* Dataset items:
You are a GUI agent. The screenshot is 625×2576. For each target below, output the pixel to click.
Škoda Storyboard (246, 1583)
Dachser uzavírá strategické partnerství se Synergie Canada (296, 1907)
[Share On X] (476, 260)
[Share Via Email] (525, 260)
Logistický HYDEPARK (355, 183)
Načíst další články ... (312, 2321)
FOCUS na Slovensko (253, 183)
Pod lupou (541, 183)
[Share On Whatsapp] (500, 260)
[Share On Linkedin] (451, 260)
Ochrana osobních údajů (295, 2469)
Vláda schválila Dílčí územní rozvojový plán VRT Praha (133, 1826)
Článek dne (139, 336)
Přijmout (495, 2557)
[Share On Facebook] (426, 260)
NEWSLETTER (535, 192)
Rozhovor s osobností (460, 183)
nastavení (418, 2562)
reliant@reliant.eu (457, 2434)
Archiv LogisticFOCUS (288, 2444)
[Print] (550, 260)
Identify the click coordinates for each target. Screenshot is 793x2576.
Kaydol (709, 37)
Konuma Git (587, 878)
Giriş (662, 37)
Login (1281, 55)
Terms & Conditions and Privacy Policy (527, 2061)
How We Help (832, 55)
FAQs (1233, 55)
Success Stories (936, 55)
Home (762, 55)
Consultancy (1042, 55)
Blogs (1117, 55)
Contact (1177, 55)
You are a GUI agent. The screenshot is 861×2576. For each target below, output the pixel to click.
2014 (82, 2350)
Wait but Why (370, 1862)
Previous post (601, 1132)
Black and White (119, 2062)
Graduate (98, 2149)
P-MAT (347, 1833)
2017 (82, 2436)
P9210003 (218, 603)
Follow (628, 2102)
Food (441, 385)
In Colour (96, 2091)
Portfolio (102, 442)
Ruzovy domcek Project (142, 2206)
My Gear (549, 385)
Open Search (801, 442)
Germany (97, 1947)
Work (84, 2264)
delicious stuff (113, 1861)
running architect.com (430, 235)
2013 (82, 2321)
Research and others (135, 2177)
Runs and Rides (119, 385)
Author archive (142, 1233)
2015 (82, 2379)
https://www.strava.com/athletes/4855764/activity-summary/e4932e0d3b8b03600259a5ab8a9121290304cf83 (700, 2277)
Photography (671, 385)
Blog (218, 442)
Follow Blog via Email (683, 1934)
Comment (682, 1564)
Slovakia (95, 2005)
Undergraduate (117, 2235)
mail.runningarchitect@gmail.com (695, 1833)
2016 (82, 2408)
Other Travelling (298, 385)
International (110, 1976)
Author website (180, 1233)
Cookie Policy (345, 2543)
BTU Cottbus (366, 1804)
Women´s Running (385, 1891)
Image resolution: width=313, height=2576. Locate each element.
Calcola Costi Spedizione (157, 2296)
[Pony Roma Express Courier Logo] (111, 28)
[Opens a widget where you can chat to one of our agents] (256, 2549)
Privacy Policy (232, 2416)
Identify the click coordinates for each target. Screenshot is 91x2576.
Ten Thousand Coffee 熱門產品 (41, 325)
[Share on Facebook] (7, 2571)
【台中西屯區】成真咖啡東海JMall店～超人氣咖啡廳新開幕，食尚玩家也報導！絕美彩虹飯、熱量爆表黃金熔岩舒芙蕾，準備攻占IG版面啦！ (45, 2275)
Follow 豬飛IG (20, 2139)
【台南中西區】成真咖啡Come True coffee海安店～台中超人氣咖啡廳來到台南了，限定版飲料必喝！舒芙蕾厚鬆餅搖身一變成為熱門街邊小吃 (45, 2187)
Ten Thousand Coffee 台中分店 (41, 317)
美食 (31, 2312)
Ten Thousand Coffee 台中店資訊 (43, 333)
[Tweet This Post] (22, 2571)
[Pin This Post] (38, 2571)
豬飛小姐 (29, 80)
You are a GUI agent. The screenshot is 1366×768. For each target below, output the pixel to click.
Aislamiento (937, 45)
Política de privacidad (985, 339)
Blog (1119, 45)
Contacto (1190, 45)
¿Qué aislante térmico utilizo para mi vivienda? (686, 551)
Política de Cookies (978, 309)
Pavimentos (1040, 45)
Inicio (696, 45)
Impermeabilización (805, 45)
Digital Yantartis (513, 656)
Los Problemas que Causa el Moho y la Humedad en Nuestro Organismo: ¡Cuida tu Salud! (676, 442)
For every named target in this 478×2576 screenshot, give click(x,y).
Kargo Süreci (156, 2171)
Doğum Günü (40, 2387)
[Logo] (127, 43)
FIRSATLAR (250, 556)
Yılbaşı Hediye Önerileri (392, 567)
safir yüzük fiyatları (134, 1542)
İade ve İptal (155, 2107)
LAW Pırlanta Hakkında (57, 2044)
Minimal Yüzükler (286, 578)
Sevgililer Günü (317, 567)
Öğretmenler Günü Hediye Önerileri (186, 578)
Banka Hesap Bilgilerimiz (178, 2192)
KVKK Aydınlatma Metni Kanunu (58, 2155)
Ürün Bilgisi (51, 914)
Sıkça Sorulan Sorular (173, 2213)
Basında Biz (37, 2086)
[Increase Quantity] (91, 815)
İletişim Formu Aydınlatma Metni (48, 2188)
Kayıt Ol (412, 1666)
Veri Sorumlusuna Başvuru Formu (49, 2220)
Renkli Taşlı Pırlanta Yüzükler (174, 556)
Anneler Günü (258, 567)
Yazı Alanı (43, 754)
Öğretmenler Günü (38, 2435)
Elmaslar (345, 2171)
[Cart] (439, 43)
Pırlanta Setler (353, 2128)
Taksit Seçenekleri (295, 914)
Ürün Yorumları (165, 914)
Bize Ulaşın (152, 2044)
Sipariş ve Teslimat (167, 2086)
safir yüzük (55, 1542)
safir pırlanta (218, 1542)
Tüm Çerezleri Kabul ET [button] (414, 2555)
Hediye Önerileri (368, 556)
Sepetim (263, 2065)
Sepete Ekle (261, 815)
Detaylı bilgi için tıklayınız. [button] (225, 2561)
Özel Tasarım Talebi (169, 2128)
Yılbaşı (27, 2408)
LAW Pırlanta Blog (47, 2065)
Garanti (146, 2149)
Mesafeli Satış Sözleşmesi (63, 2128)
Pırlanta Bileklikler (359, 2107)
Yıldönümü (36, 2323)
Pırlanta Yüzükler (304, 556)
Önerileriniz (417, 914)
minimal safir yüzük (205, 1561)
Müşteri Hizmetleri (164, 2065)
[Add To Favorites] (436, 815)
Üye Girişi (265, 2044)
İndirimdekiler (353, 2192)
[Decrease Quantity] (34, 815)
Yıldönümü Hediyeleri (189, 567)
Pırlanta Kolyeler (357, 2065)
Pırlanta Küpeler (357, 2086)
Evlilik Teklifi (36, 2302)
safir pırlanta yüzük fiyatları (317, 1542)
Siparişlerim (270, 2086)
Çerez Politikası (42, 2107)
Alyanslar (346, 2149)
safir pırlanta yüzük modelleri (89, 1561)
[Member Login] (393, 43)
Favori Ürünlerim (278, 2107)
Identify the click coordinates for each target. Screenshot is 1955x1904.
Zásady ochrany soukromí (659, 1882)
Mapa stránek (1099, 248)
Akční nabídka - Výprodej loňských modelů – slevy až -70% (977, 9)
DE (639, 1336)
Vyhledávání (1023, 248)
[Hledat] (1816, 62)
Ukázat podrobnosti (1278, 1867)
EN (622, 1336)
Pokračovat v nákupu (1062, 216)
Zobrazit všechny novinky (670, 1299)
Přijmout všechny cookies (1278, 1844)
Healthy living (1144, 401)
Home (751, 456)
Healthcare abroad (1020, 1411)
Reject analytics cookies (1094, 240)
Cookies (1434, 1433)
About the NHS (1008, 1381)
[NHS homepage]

* Task instructions:
The response must contain exactly the lines from the one with "Anneler Günü (258, 567)" to the end of the entries above, both included, and nothing more.

* Solution below:
Anneler Günü (258, 567)
Yazı Alanı (43, 754)
Öğretmenler Günü (38, 2435)
Elmaslar (345, 2171)
[Cart] (439, 43)
Pırlanta Setler (353, 2128)
Taksit Seçenekleri (295, 914)
Ürün Yorumları (165, 914)
Bize Ulaşın (152, 2044)
Sipariş ve Teslimat (167, 2086)
safir yüzük (55, 1542)
safir pırlanta (218, 1542)
Tüm Çerezleri Kabul ET [button] (414, 2555)
Hediye Önerileri (368, 556)
Sepetim (263, 2065)
Sepete Ekle (261, 815)
Detaylı bilgi için tıklayınız. [button] (225, 2561)
Özel Tasarım Talebi (169, 2128)
Yılbaşı (27, 2408)
LAW Pırlanta Blog (47, 2065)
Garanti (146, 2149)
Mesafeli Satış Sözleşmesi (63, 2128)
Pırlanta Bileklikler (359, 2107)
Yıldönümü (36, 2323)
Pırlanta Yüzükler (304, 556)
Önerileriniz (417, 914)
minimal safir yüzük (205, 1561)
Müşteri Hizmetleri (164, 2065)
[Add To Favorites] (436, 815)
Üye Girişi (265, 2044)
İndirimdekiler (353, 2192)
[Decrease Quantity] (34, 815)
Yıldönümü Hediyeleri (189, 567)
Pırlanta Kolyeler (357, 2065)
Pırlanta Küpeler (357, 2086)
Evlilik Teklifi (36, 2302)
safir pırlanta yüzük fiyatları (317, 1542)
Siparişlerim (270, 2086)
Çerez Politikası (42, 2107)
Alyanslar (346, 2149)
safir pırlanta yüzük modelleri (89, 1561)
[Member Login] (393, 43)
Favori Ürünlerim (278, 2107)
Identify the click coordinates for each target. Screenshot is 1955x1904.
Zásady ochrany soukromí (659, 1882)
Mapa stránek (1099, 248)
Akční nabídka - Výprodej loňských modelů – slevy až -70% (977, 9)
DE (639, 1336)
Vyhledávání (1023, 248)
[Hledat] (1816, 62)
Ukázat podrobnosti (1278, 1867)
EN (622, 1336)
Pokračovat v nákupu (1062, 216)
Zobrazit všechny novinky (670, 1299)
Přijmout všechny cookies (1278, 1844)
Healthy living (1144, 401)
Home (751, 456)
Healthcare abroad (1020, 1411)
Reject analytics cookies (1094, 240)
Cookies (1434, 1433)
About the NHS (1008, 1381)
[NHS homepage]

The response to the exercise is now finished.